Twenty-first Century Russian Poetry


     

Grigory Kruzhkov

       

Translated by Boris Dralyuk



* * *
Snow serves as mountains for the city dwellers -
replaces kisses for abandoned lovers
and churches for the faithless. In December,
abandoned by the sunlight, we subsist
on frozen larvae of the summer radiance.

The snow is Jacob's ladder. By this way
descend our angels, those we love most dearly,
and, having stayed with us awhile, ascend
again into the dark above the streetlamps. 

Go build yourself another human creature
and, handing it a twig, leave it to stand
beside the doorway - so that all night long
it longs, and languishes, and burns for you, 
as for a being of a different nature.




The Rock,
or
A Third Anecdote about Wallace Stevens



I 

Stevens's tussle with Hemingway,
as we know, ended badly.
Stevens was twenty years older,
fat, like Hamlet - and also hadn't eaten,
a piece of steak would have done him good!

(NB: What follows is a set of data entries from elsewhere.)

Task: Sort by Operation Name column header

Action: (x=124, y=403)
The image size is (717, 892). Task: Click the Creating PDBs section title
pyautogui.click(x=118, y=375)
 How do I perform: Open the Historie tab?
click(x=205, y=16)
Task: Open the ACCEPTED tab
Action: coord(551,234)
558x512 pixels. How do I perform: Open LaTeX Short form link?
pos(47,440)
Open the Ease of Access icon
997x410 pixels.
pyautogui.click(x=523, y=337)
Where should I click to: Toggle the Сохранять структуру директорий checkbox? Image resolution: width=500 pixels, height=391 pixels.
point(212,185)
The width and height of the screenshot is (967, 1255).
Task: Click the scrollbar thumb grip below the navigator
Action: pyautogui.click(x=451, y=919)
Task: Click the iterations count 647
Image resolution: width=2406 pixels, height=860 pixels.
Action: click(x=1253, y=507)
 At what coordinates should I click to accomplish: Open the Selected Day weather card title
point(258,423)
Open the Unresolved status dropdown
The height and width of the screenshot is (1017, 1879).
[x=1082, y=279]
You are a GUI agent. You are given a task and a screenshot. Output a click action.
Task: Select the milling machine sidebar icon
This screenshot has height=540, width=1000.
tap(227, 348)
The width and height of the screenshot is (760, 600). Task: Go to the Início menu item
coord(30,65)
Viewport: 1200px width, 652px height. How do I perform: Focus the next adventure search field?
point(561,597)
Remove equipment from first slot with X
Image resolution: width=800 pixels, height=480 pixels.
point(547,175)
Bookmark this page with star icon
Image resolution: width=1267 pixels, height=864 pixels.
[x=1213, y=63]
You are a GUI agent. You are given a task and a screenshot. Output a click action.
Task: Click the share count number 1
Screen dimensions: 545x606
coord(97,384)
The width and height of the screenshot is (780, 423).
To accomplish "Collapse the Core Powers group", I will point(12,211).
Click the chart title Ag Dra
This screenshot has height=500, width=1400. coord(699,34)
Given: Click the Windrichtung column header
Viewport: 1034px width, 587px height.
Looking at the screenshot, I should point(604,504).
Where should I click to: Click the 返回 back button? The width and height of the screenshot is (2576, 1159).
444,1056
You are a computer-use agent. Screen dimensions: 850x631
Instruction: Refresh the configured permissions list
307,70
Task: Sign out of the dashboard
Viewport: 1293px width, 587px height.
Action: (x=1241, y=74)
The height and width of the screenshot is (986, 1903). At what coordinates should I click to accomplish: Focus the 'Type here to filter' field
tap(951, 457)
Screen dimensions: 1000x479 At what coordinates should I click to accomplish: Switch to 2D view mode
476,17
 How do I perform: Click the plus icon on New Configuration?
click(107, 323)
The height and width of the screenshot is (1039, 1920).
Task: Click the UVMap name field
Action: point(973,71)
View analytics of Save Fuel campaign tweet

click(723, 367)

He returned to Hartford with his hand in a cast and reported
that he'd fallen from a ladder. Too bad he didn't specify
from which. For instance,
it could have been the ladder to the altar
in Moneta's temple - the sole priestess
(as the poet correctly noted)
"of this desolation."

He could have said he'd fallen from a mountain - or from the moon,
or even a pagoda.
And that would have been true.
But the pagoda version wouldn't have gone over:
He would've had to explain to Elsie what he'd been doing in a pagoda
and what innocent maiden he'd been awaiting.

II 

A soap bubble, on a deity's adjusted scales,
outweighs a rock (as we know). And that's a pity.
Out of a sense of fairness and squareness to the rock 
Stevens extolled it in its pure, unalloyed form,
having freed if from all suppositions and makeweights -

from Sisyphus, who bathed it in his stinking sweat,
from wounded Cúchulain, who tied himself onto a cliff
in order to die standing, from Pygmalion, with a chisel in his hand
and a fixed idea in his head, and generally from any
horseman or footman, who would proclaim himself King of the Hill.

The rock is what's left,
if we wipe off the mould -
left to rush and wheel about
as a stone from a sling.
Immobile stones cannot exist.
And that's the anecdote of the rock (so old, it's bearded)

III

Freshness, they say, is good for sour cream.
Whereas a poem, like an icon, needs
the sultriness of breath. It should hang up a while,
inscribe itself into some fathomable context, 
and even, if you'd like, become an eyesore.

Such are the metaphysics of beauty. One may like them    
or not, but to argue about them is foolish. A poet
without bones picked clean cannot exist.
The reader won't believe him,
until he reaches his finger hither - into an anecdote.